Born and raised in Kyushu, Japan, Sukita’s reverence of American and Western counter-culture lured him to New York and London. He immersed himself in the western music scene which he loved, while his relaxed photo sessions endeared him to many celebrity figures, including David Bowie and Iggy Pop (with both of whom Sukita had a 40-year long professional relationship), Marc Bolan, and Japanese musician Hotei, best known for his work on the Kill Bill soundtrack. His work spans the early US and UK seventies rock scene, the London punk-rock era to the present crop of emerging Japanese rock artists. This photo book is the first time the photographer has collaborated on a major retrospective of his career and includes some of his early documentary work and his rarely-seen travel and street photography. It introduces the artist through two essays that explore his place within the wider context of both Western and Japanese photography, presented alongside the many iconic shots of both Western and Japanese artists that earned him his eternal reputation.

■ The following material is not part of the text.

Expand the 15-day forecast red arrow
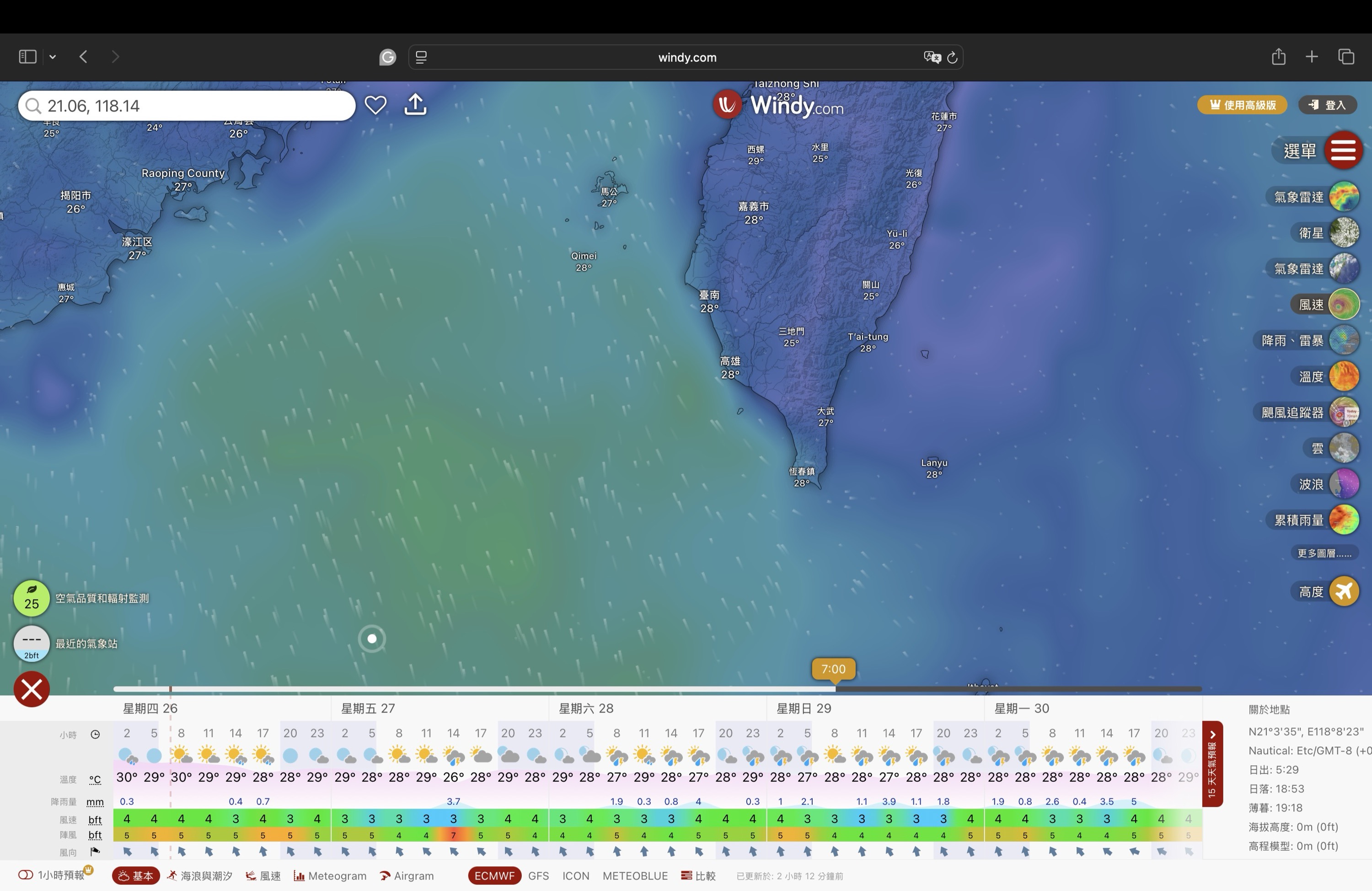This screenshot has width=1372, height=891. click(1212, 735)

“It’s very hard for me to accept that Sukita-san has been snapping away at me since 1972, but that really is the case. I suspect that it’s because whenever he’s asked me to do a session, I conjure up in my mind’s eye the sweet, creative and big-hearted man who has always made these potentially tedious affairs so relaxed and painless. May he click into eternity.” – David Bowie
Masayoshi Sukita was born in a small coal-mining town in the north region of Kyushu, Japan, in 1938. His father was killed on the front line in China during World War II. Though he died when he was just seven, Sukita has vivid memories of his father taking photographs. When he was a child, Sukita’s uncle would take him on trips to the cinema, something that would influence him throughout his life. In his teens, Sukita would cycle 100km to see imported American films. Sukita was most inspired by films starring Marlon Brando and James Dean, and those in which he encountered rock ’n’ roll. He credits film and music for teaching him expression in his photography.